WHAT IS EXPECTED → From the line containing "Task: Focus the Im Sortiment suchen field" down to the last line of the listing, quote everything word for word, and nothing else, keeping pictures out.

INFORMATION PROVIDED →

>>

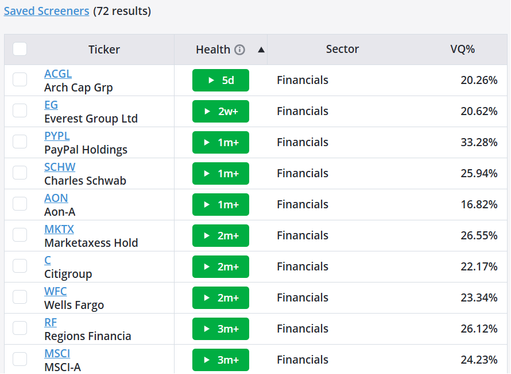The height and width of the screenshot is (374, 511).
Task: Tick the Citigroup row checkbox
Action: coord(20,266)
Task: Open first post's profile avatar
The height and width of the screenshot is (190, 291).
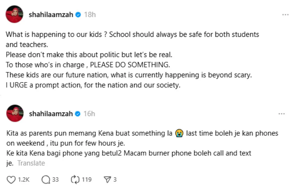Action: pyautogui.click(x=14, y=14)
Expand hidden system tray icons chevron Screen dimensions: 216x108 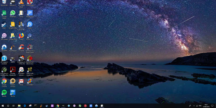coord(194,106)
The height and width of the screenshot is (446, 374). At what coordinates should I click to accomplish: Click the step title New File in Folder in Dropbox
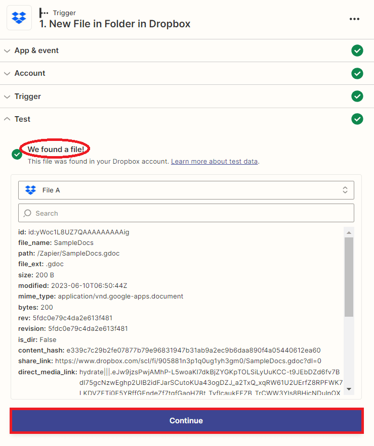[114, 24]
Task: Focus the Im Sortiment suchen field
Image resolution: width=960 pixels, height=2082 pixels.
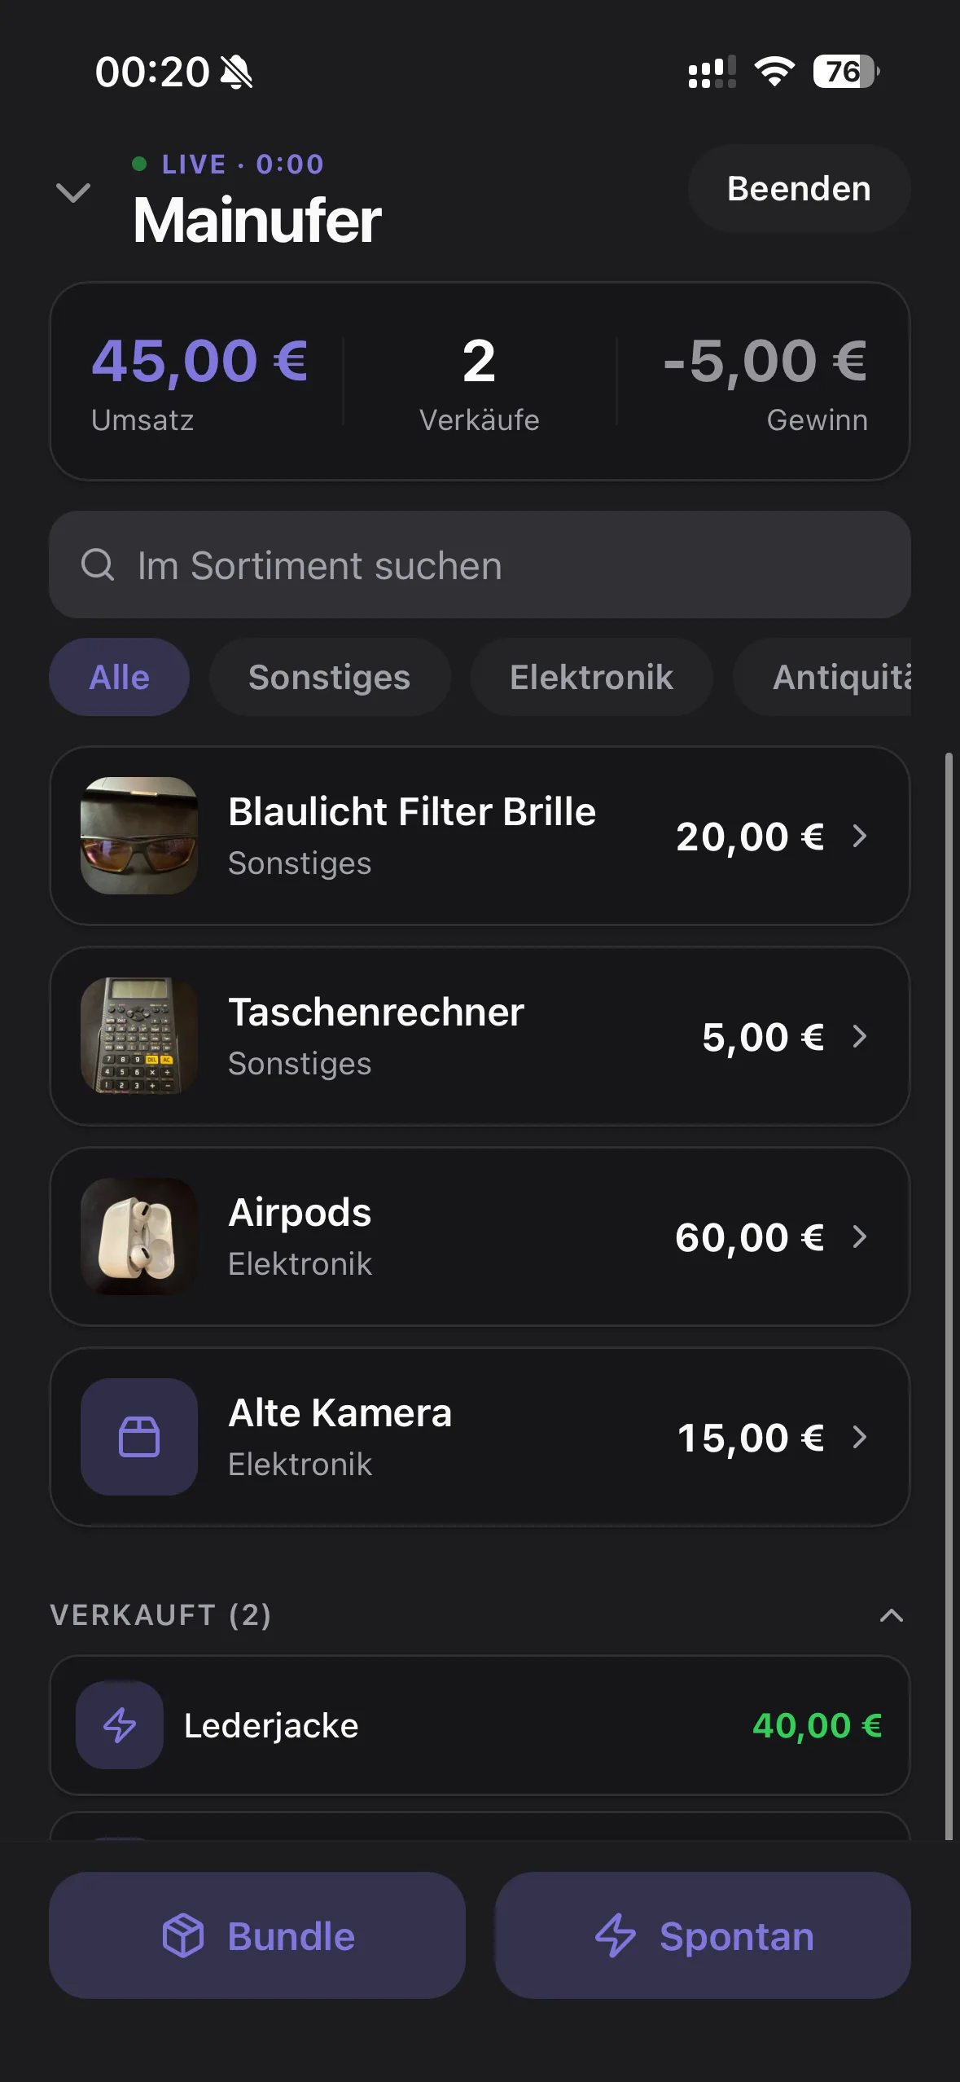Action: click(x=480, y=564)
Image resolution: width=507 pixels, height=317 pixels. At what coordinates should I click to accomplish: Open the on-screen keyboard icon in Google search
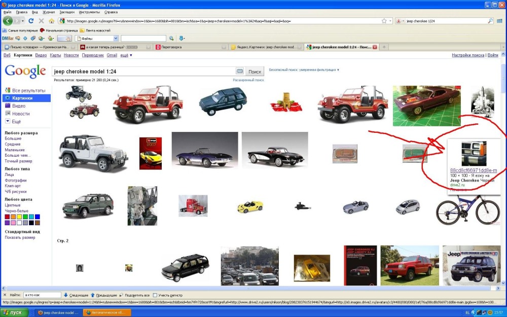(x=240, y=72)
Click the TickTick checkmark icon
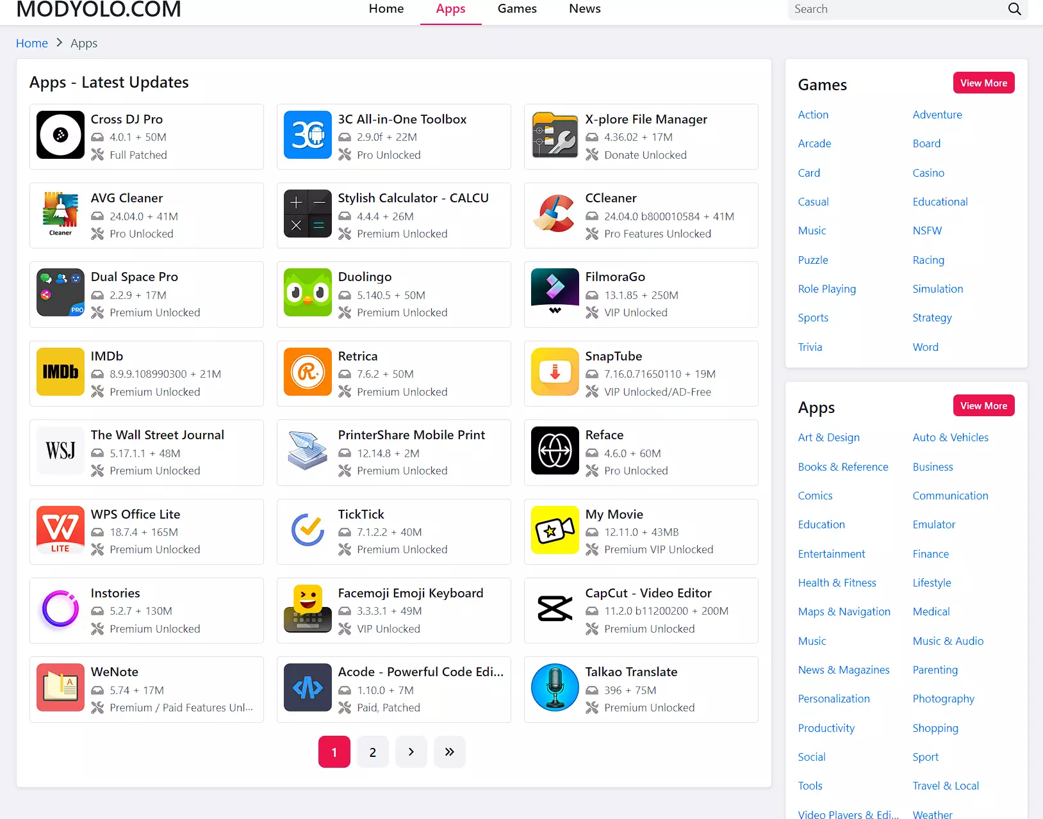Image resolution: width=1043 pixels, height=819 pixels. pos(308,530)
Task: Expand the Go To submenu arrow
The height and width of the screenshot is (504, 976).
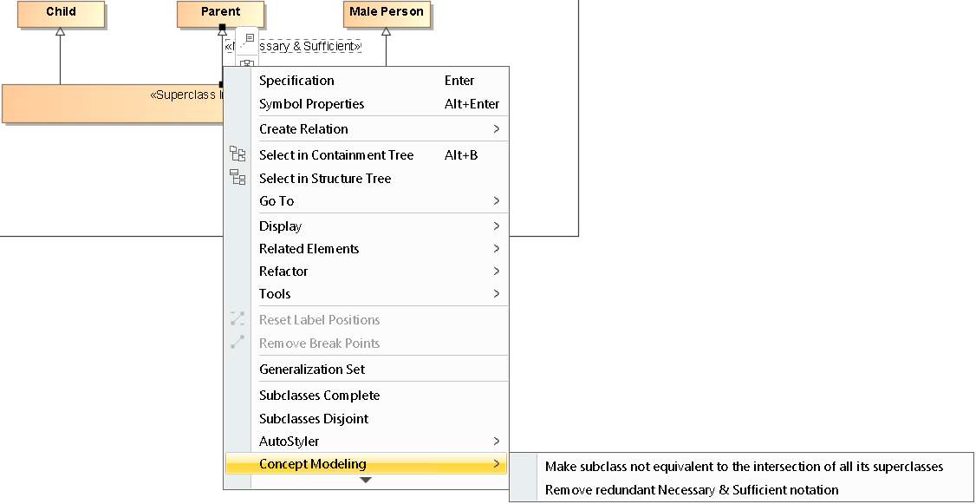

<<

RESPONSE TO THIS EXERCISE →
Task: Focus the Im Sortiment suchen field
Image resolution: width=960 pixels, height=2082 pixels.
Action: click(x=480, y=564)
Image resolution: width=507 pixels, height=317 pixels. At what coordinates should I click to accomplish: Open the on-screen keyboard icon in Google search
(x=240, y=72)
Click the TickTick checkmark icon
Image resolution: width=1043 pixels, height=819 pixels. pos(308,530)
Task: Expand the Go To submenu arrow
The height and width of the screenshot is (504, 976).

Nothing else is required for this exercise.